Active road noise control (ARNC) emerges as a promising solution for reducing vehicle interior road noise, owing to its efficacy in controlling low-frequency noise. However, the feedforward ARNC system demands numerous reference signals to achieve notable control, leading to a significant computational burden. To address this, the adjoint least mean square (ALMS) algorithm might be a viable alternative due to its lower computational intensity, especially in multichannel scenarios. Nevertheless, factors such as the spectral distribution of reference signals and complex acoustic paths with multi-modal responses may impact its convergence performance. This paper introduces a time-frequency-domain ALMS (TFD-ALMS) algorithm, where weight vectors are updated in the frequency domain, allowing for individualized step size settings for each frequency point, thereby enhancing convergence performance. Additionally, the time-reversed estimated secondary paths with magnitude equalization are constructed to mitigate the adverse impact of the magnitude-frequency response of the acoustic paths. Simulations are conducted to assess the performance of the TFD-ALMS algorithm, accompanied by discussions on the potential for the algorithm to converge to a biased solution due to the proposed step size setting. Moreover, the influence of the reference signal delay on the convergence speed is examined in a broader context.

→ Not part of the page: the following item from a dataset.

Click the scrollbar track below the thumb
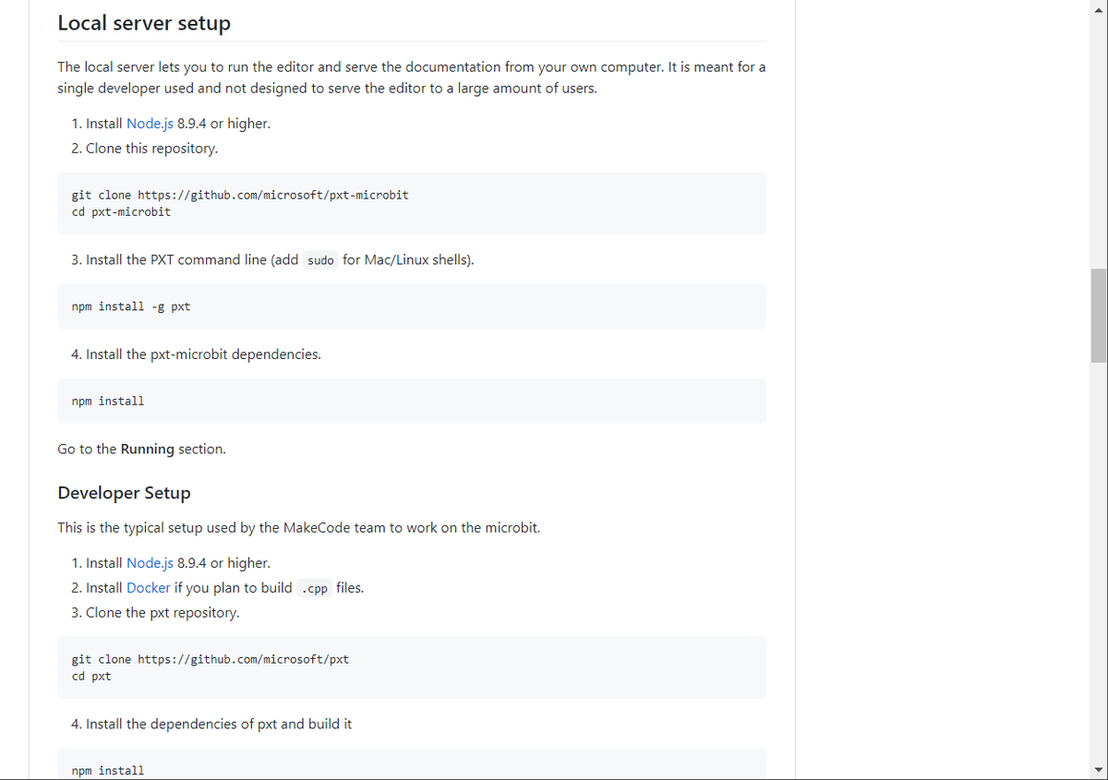The image size is (1108, 780). [x=1099, y=563]
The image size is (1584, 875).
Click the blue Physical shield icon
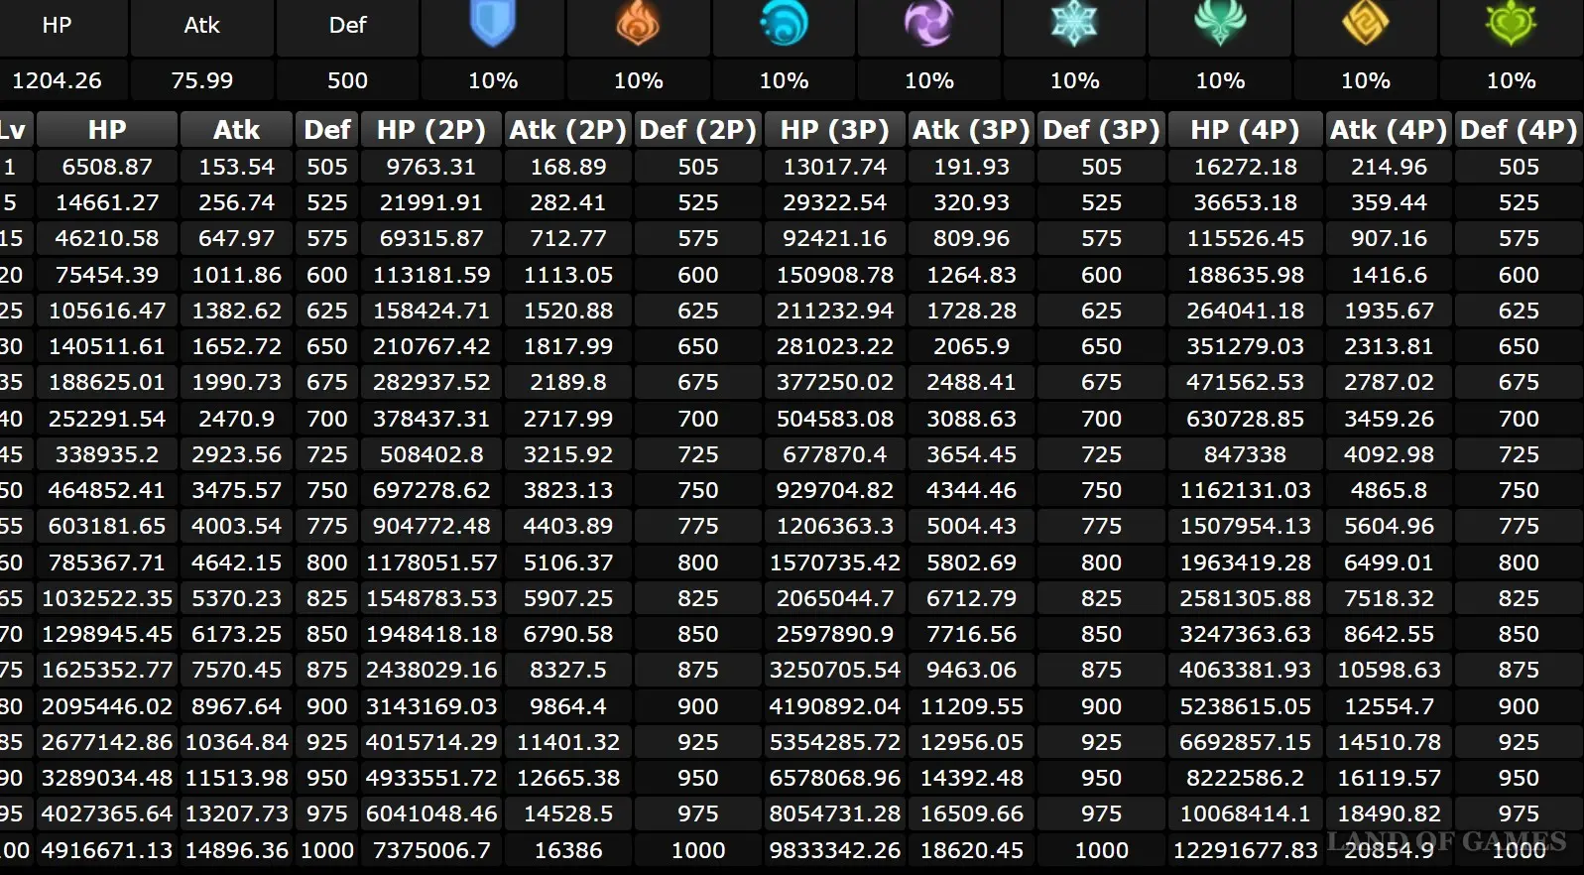493,24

Consequently, a strategy for determining the fastest convergence step size, based on the Fibonacci search method, is proposed to aid in studying the convergence performance of the algorithm when dealing with narrowband and broadband noises of varying frequencies or bandwidths. Finally, the proposed algorithm is validated through ARNC tests under steady-state and unsteady-state working conditions. Results illustrate its capability to achieve superior control performance with reduced computational complexity compared to conventional methods.